Selon l'islamologue Reinhard Schulze de l'Université de Berne, le capital du Qatar repose sur trois piliers: le sport, le commerce de l'énergie et le patronage.
- Sport: en 2022, la Coupe du monde de football au Qatar a fait entrer l'État du désert dans les foyers du monde entier par le biais de la télévision. Mais le Qatar se profilait déjà par le sport avant le deal de Gianni Infantino, estime Reinhard Schulze, expert de l'islam: «Cette tradition remonte à la fin du 19e siècle.»
- Commerce d'énergie: le Qatar fait du commerce de pétrole depuis 1939 et de gaz depuis 1984. Cela a rapporté des milliards à l'Etat du désert, avec lesquels le Qatar a par exemple construit le hub international de la compagnie nationale Qatar Airways.
- Patronage: avec la chaîne de télévision Al Jazeera, le Qatar a créé une alternative arabe à la chaîne américaine CNN. Elle est un instrument de soft power avec lequel le Qatar s'érige en voix arabe. Depuis 2017, l'émirat se voit de plus en plus dans le rôle d'un arbitre dans le monde arabe, analyse Reinhard Schulze: «L'émirat a profité du fait que les talibans, le Hamas ou d'autres voyaient dans l'émirat un courtier honnête.» Les talibans et les membres du Hamas peuvent aller et venir au Qatar.
Allié fidèle de l'Occident?
Parallèlement, le Qatar flirte avec l'Occident. L'Etat du désert se met en scène comme un allié fidèle, qui met, par exemple, une base militaire à la disposition de l'armée de l'air américaine. Et le Qatar entretient également de bonnes relations avec Israël, sous le radar.

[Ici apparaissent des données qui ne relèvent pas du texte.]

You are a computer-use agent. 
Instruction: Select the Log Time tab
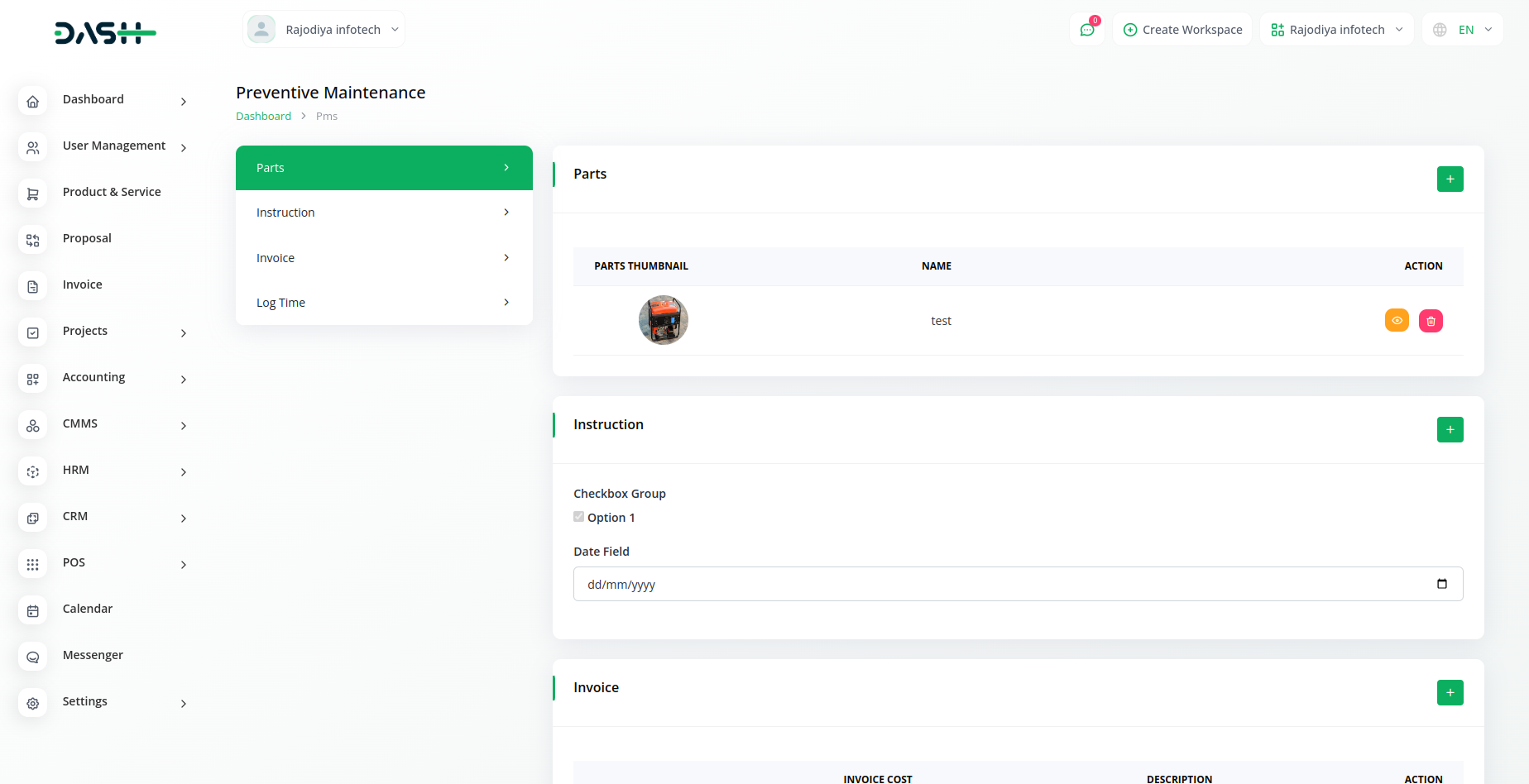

Le soutien au Hamas s'est même fait avec la bénédiction d'Israël: en 2018, le Premier ministre israélien Benjamin Netanyahu a autorisé le Qatar à faire passer 15 millions de dollars américains dans des valises à travers des tunnels dans la bande de Gaza afin de payer les salaires de quelque 20'000 employés du Hamas. Israël cherchait peut-être à atténuer la crise humanitaire dans la bande de Gaza. Mais depuis l'attaque du 7 octobre, la communauté internationale regarde avec suspicion la coopération entre le Qatar et le Hamas.
Malgré le malaise provoqué par l'exposition jugée anti-israélienne à Genève, l'Etat hébreu reste dépendant du Qatar. La libération des otages actuels a été obtenue grâce à la médiation de l'Émirat. Plus de 130 otages sont toujours dans la bande de Gaza. Et pour les faire libérer, Benjamin Netanyahu a besoin de Doha.